Но, никак не мог понять, кто та юная девушка, что держала меня на руках. Ведь, это не мама.
Я стоял за углом, наблюдая за собой издалека. Ни рук, ни ног не видел, и ничего не чувствовал: ни боли, ни горечи, ни раскаяния, а было слабо осознанное смятение, молчаливый ступор, и бездонная пустота наполняла очертания воображаемой личности. Кажется, было светло. Вроде бы, было тепло и небольшую поляну, окружённая густой порослью и деревьями, заливал солнечный свет. Но слабый, будто на закате. Мне всегда казалось, что я прятался за стволом большого дерева…
Мне было десять лет. Было тепло, и жизненно светло. Я сидел на руках одной девушки, лицо которой не помню… И даже не могу сказать, видел ли его.
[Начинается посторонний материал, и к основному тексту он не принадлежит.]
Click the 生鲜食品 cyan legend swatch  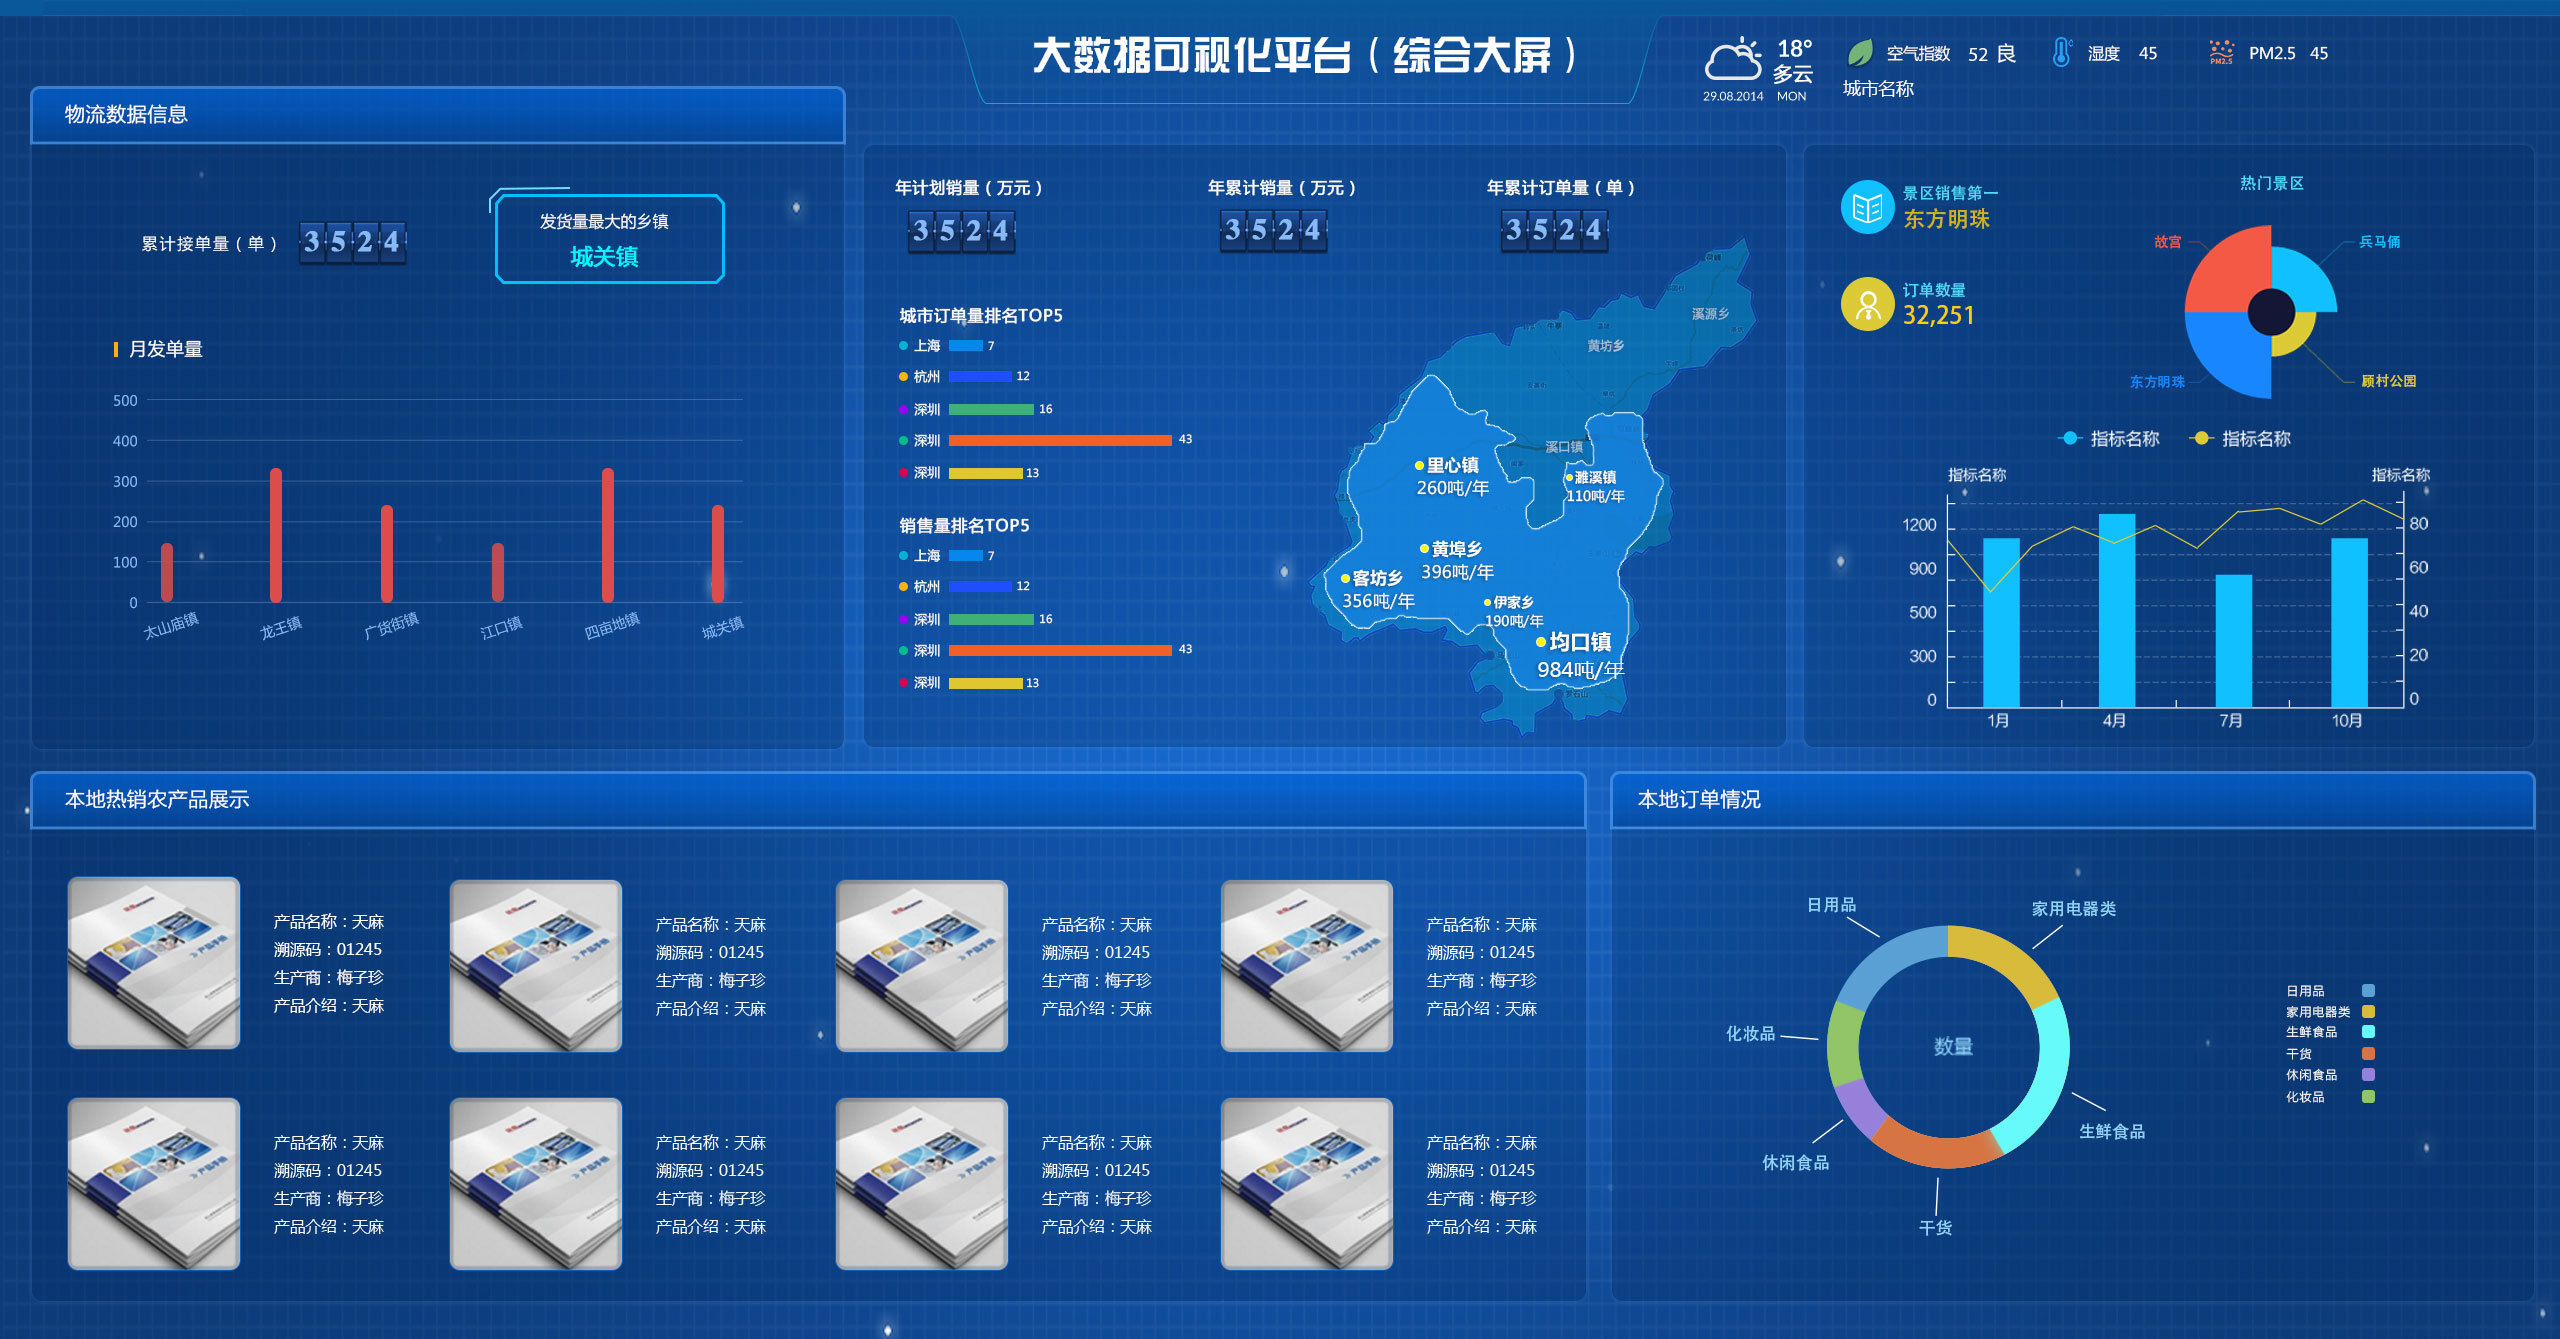click(2368, 1032)
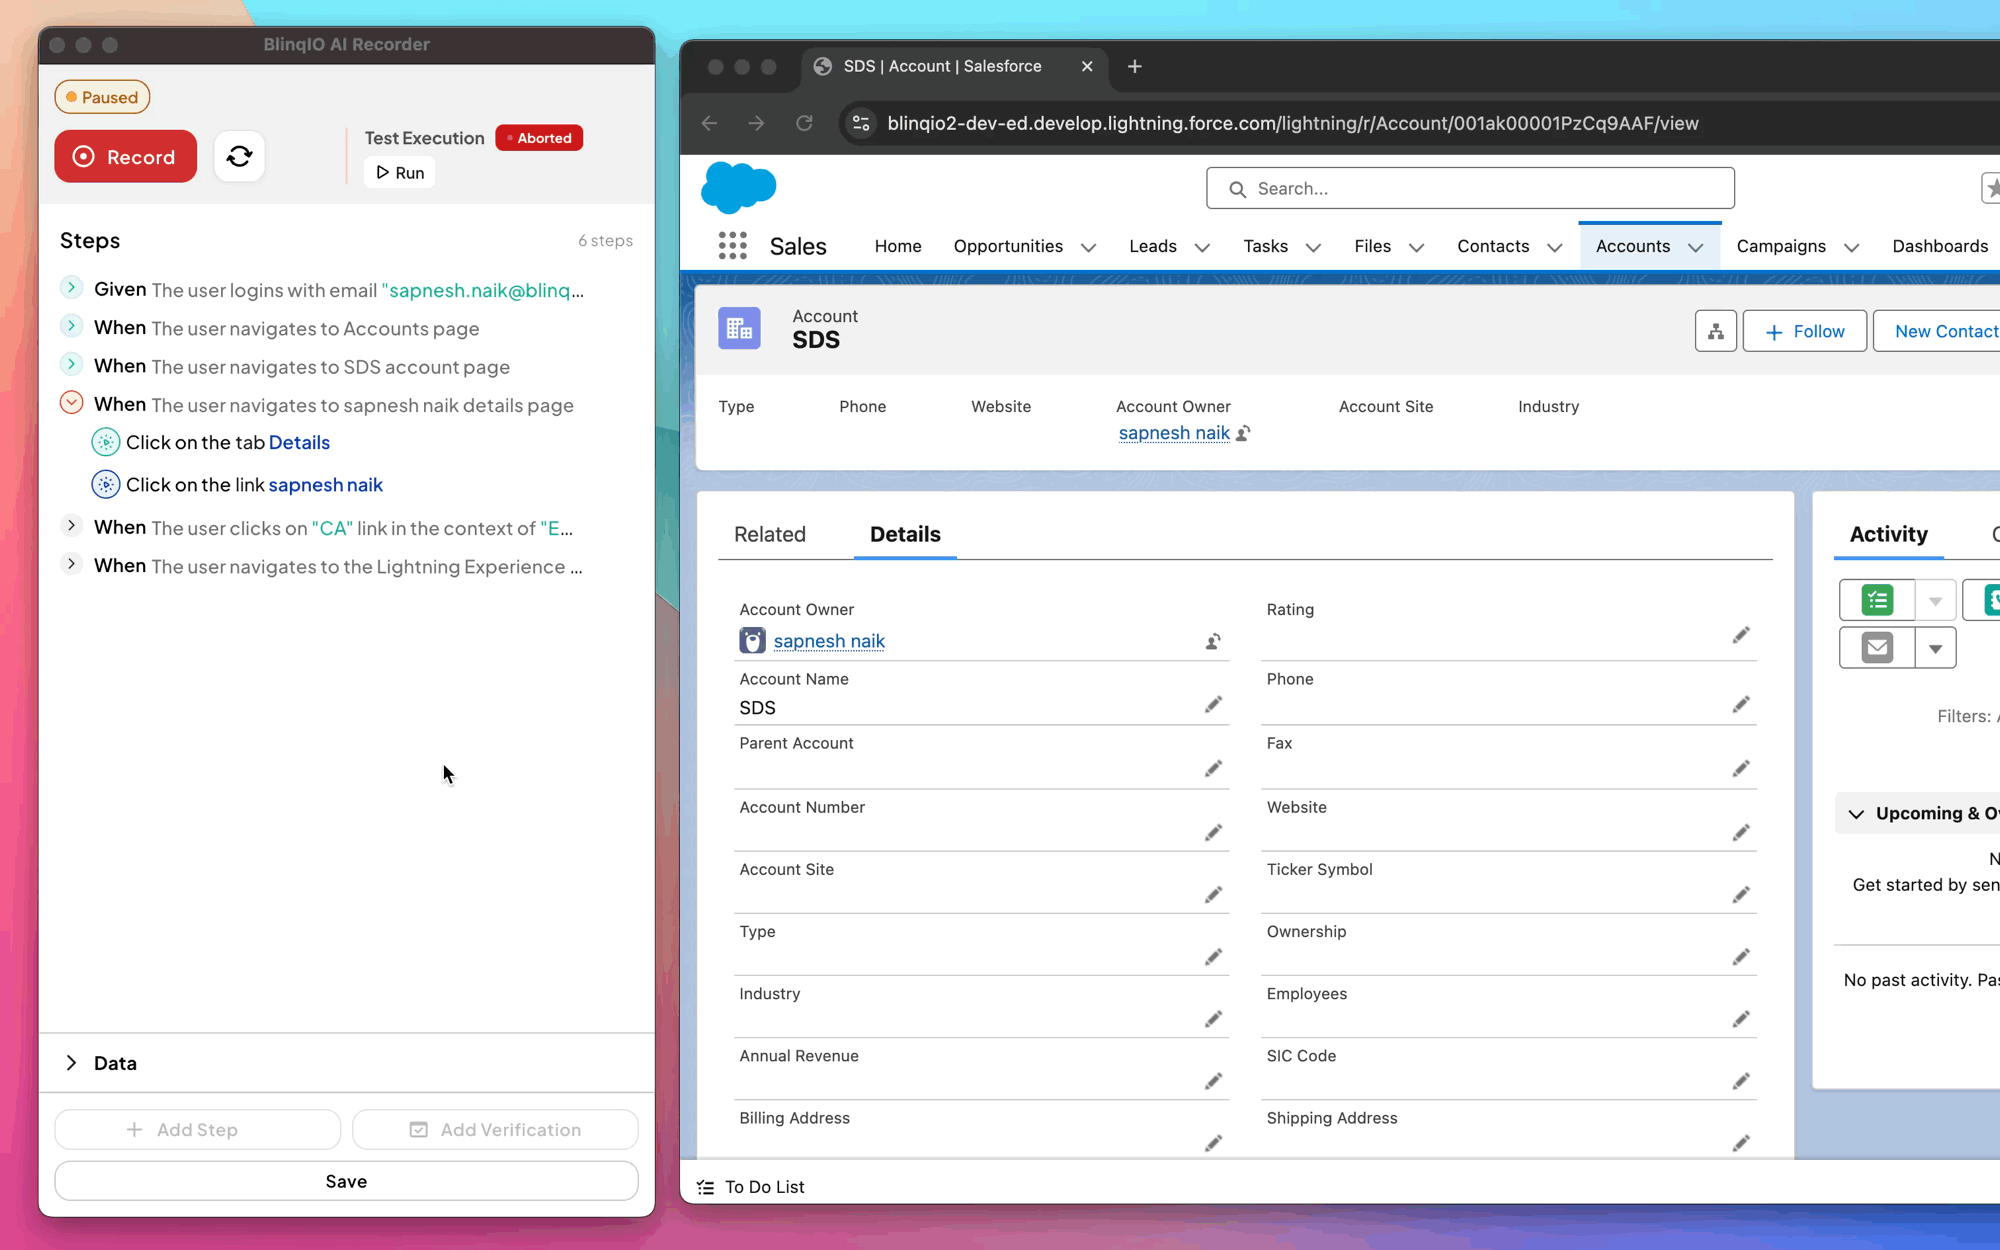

Но, меня из своих рук не выпускала, светлые волосы гладила и поправляла, в затылок целовала, и возле себя держала, как звезда. Возможно, из-за тепла я не желал покидать её объятия, а, может её голос для меня был смыслом существования. Как гравитация, удерживал возле себя. И вот, что странно: я слышал всё то, что ему (то есть мне) говорила! Всё, что нашёптывала на ухо, что напевала сквозь закрытые уста… – всё это отражалось эхом в голове, разлеталось по всему пространству, и наполняло вечным смыслом.
Пожалуй, не стоит боле обсуждать тот дикий сон, – он ушёл туда же, где и остальные растворились в моей памяти. Это нормально, что я не помню её лица, да и вообще, память – штука обманчива: где-то в глубине души кажется, что прошлое имеет чёткие грани, но, обратившись к ней, понимаешь, что оно стёрто и держится лишь на ассоциативных чувствах, у которых нет ясных признаков, придающие материи определённые черты.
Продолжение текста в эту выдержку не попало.